1
$\begingroup$

Suppose there is a sequence of$N$ numbers $x_1, x_2, x_3, ... x_N$.

There are then gaps $|x_i - x_j|$, and the minimum gap:

$\delta (N) = \text{min}_{i \ne j \le N} \{ | x_i -x_j | \}$.

Let the mean gap be normalized to $1/N$.

If the sequence of numbers $x_1, x_2, x_3, ... x_N$ is random, the minimum gap

$\delta (N) \simeq \frac{1}{N^2}$

this is the birthday problem!

How to calculate this $1/N^2$ explicitly?

Or, where is the calculation shown?

See the problem described here: https://youtu.be/n8IMb2mW6TM?t=2396

$\endgroup$

2 Answers 2

2
$\begingroup$

You can do this using a sort of continuous version of the combinatorics technique sometimes called "stars and bars".

Let's just take the $x_k$ to be $N$ independent random numbers chosen uniformly in $[0,1]$; that will (at least to a good enough approximation) ensure that the mean gap is $1/N$.

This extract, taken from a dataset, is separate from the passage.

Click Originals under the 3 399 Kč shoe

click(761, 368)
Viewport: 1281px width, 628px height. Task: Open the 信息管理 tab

Now the probability that the minimum gap is at least $\delta$ is just $(1-(N-1)\delta)^N$. Imagine distributing within the unit interval not $N$ mere points, but the left-hand endpoints of $N$ intervals of length $\delta$. The probability we seek is the probability that no two of these intervals overlap, which we should think of as the $N$-dimensional volume of the region in $[0,1]^N$ where that's true. When this happens we can imagine shrinking all those intervals to zero, moving each $x_k$ to $x_k-m_k\delta$ where $m_k$ is the number of points to the left of $x_k$; this transforms our $N$-dimensional region, in a volume-preserving way, to precisely $[0,1-(N-1)\delta]^N$.

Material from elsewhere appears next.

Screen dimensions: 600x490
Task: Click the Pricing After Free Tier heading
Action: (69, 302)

Now, when $N$ is large and $\delta$ is small, this is approximately $\exp(-N^2\delta)$. (Ugly details below.)

So, for instance:

  • The probability that $\delta>N^2\log N$ is at most about $\exp(-\log N)=1/N$.
  • The probability that $\delta<N^{2+\epsilon}$ is at most about $1-\exp(-N^\epsilon)\simeq N^{-\epsilon}$.
  • The median value of $\delta$ occurs when $\exp(-N^2\delta)\simeq\frac12$, i.e., when $\delta\simeq\frac{\log2}{N^2}$.
  • The expected value of $\delta$ is approximately $\int_0^1N^2\exp(-N^2\delta)\delta\,d\delta=\frac1{N^2}[1-\exp(-N^2)(N^2+1)]\simeq\frac1{N^2}$.
    • Here I'm assuming not only that $\exp(-N^2\delta)$ is a good approximation to $(1-(N-1)\delta)^N$, but also that the derivative of the former is a good approximately to the derivative of the latter. I'm pretty sure this is also true.
    • For the expected value, it's actually easier just to use the exact expression for the probability. If I've fed the formulae into Mathematica (which makes fewer mistakes than I do) correctly, what we get is exactly $1/(N^2-1)$.

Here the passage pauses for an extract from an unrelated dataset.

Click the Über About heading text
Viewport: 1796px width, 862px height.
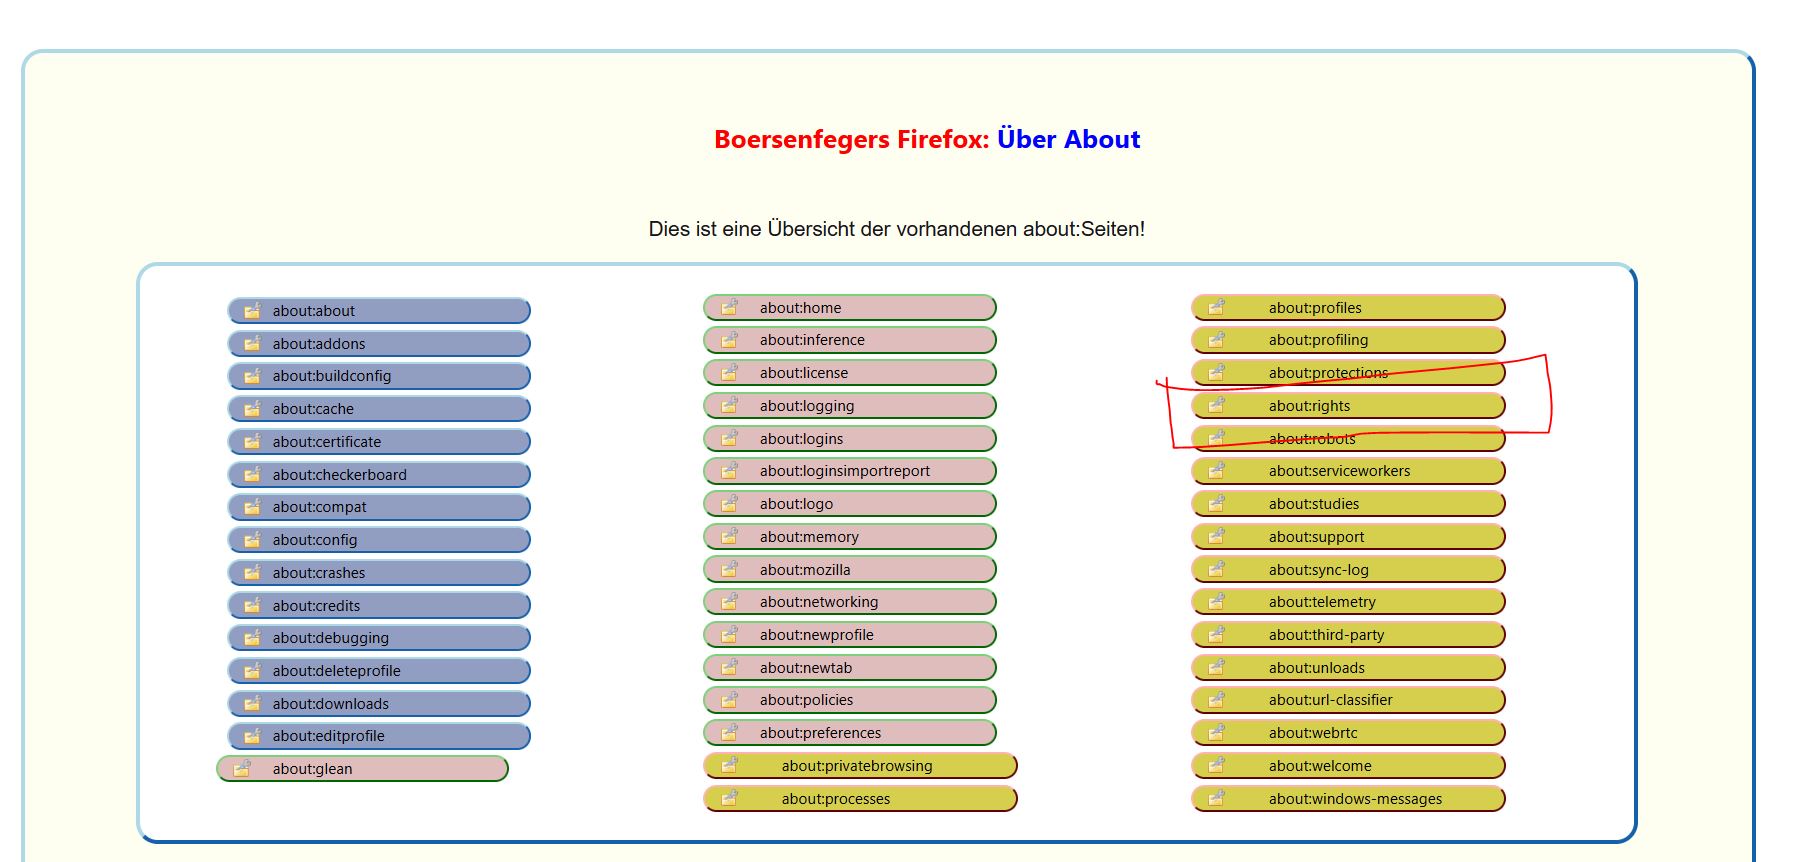click(x=1068, y=139)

Here are (kinda) the ugly details of the $\exp(-N^2\delta)$ thing, for those who care:

Let's first of all work with $f(N,\delta):=(1-N\delta)^N$ instead of $g(N,\delta):=(1-(N-1)\delta)^N$. The latter lies between $(1-N\delta)^N$ and $(1-(N-1)\delta)^{N-1}$, so if we have good bounds for $f$ then we can use them to bound $g$.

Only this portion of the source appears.